It’s tricky to assess a sense of humour’s historical progress. Audiences viewing competent productions still laugh where Shakespeare, or Sheridan, or Plautus intended. Reading The Wipers Times (the magazine produced in the trenches) reveals battle-sharpened satire and fantasy that wouldn’t shame Private Eye. Any interested listener can access archive radio and stand-up with material and delivery that would work today. This isn’t surprising. Human beings are still scared of pain, bewildered by sex, amused by others’ misfortunes, outraged by authority and fond of nonsense.

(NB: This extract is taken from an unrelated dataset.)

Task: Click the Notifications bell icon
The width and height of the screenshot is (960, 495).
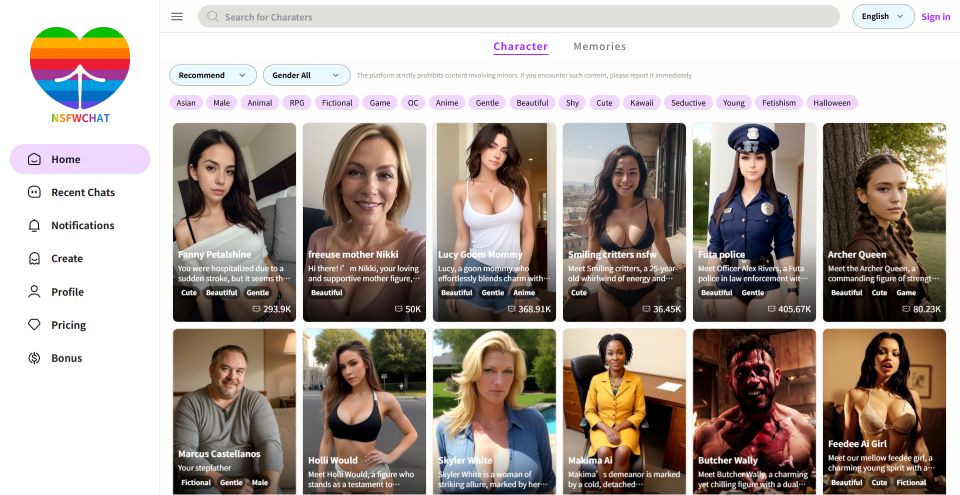Action: (x=34, y=225)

What has changed is the pressure on those who make comedy their business in Britain. In the last few decades, comedy clubs have proliferated and can offer audiences a wonderful range of acts, but this variety is radically reduced at the next career stage for most performers, when they get a producer. The producer usually tailors the comedian to suit an existing stable and perceived marketplace. This doesn’t necessarily serve the comedian, or audiences who want edge, invention and anything not designed to suggest that a comic could present gameshows at a moment’s notice. Beyond this, risk-averse commissioning in British radio and television means that many scripts don’t survive with functional content, or are driven to repeat formulaic set-ups, while television’s love of sociopathic behaviour adds knee-jerk misanthropy.
In short, the British sense of humour hasn’t materially changed—it is simply offered increasingly standardised products by a savagely commercial and unimaginative system. The vast public affection and enthusiasm for rogue material, internet inventions and performers who triumph over the current environment speak of an enduring British hunger for quality comedy.